> WRITTEN REQUEST: Can you return the data below word for word, keeping every line unchanged?

> DATA EXTRACT:
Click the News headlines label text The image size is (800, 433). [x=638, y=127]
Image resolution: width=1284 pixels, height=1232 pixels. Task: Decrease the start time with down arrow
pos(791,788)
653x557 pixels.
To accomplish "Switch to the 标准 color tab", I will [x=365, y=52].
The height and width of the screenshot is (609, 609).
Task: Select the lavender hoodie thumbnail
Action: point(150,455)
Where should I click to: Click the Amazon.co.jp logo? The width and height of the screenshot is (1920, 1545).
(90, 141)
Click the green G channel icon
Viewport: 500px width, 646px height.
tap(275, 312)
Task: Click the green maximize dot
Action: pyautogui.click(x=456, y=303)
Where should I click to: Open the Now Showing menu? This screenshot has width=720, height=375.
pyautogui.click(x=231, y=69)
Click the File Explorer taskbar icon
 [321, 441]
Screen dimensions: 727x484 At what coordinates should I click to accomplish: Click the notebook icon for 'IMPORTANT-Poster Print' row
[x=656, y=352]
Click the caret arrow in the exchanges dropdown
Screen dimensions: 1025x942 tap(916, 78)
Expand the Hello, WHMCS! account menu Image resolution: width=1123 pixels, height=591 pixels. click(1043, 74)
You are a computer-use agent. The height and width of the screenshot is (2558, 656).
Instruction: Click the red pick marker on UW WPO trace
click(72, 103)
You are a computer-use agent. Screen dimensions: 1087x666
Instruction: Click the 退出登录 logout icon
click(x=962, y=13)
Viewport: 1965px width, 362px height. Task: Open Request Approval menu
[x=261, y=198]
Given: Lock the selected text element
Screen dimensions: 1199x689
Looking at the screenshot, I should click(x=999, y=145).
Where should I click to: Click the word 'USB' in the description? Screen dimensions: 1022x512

> SOLUTION BELOW:
Click the News headlines label text The image size is (800, 433). [x=638, y=127]
Image resolution: width=1284 pixels, height=1232 pixels. Task: Decrease the start time with down arrow
pos(791,788)
653x557 pixels.
To accomplish "Switch to the 标准 color tab", I will [x=365, y=52].
The height and width of the screenshot is (609, 609).
Task: Select the lavender hoodie thumbnail
Action: point(150,455)
Where should I click to: Click the Amazon.co.jp logo? The width and height of the screenshot is (1920, 1545).
(90, 141)
Click the green G channel icon
Viewport: 500px width, 646px height.
tap(275, 312)
Task: Click the green maximize dot
Action: pyautogui.click(x=456, y=303)
Where should I click to: Open the Now Showing menu? This screenshot has width=720, height=375.
pyautogui.click(x=231, y=69)
Click the File Explorer taskbar icon
 [321, 441]
Screen dimensions: 727x484 At what coordinates should I click to accomplish: Click the notebook icon for 'IMPORTANT-Poster Print' row
[x=656, y=352]
Click the caret arrow in the exchanges dropdown
Screen dimensions: 1025x942 tap(916, 78)
Expand the Hello, WHMCS! account menu Image resolution: width=1123 pixels, height=591 pixels. click(1043, 74)
You are a computer-use agent. The height and width of the screenshot is (2558, 656).
Instruction: Click the red pick marker on UW WPO trace
click(72, 103)
You are a computer-use agent. Screen dimensions: 1087x666
Instruction: Click the 退出登录 logout icon
click(x=962, y=13)
Viewport: 1965px width, 362px height. Task: Open Request Approval menu
[x=261, y=198]
Given: Lock the selected text element
Screen dimensions: 1199x689
Looking at the screenshot, I should click(x=999, y=145).
Where should I click to: Click the word 'USB' in the description? Screen dimensions: 1022x512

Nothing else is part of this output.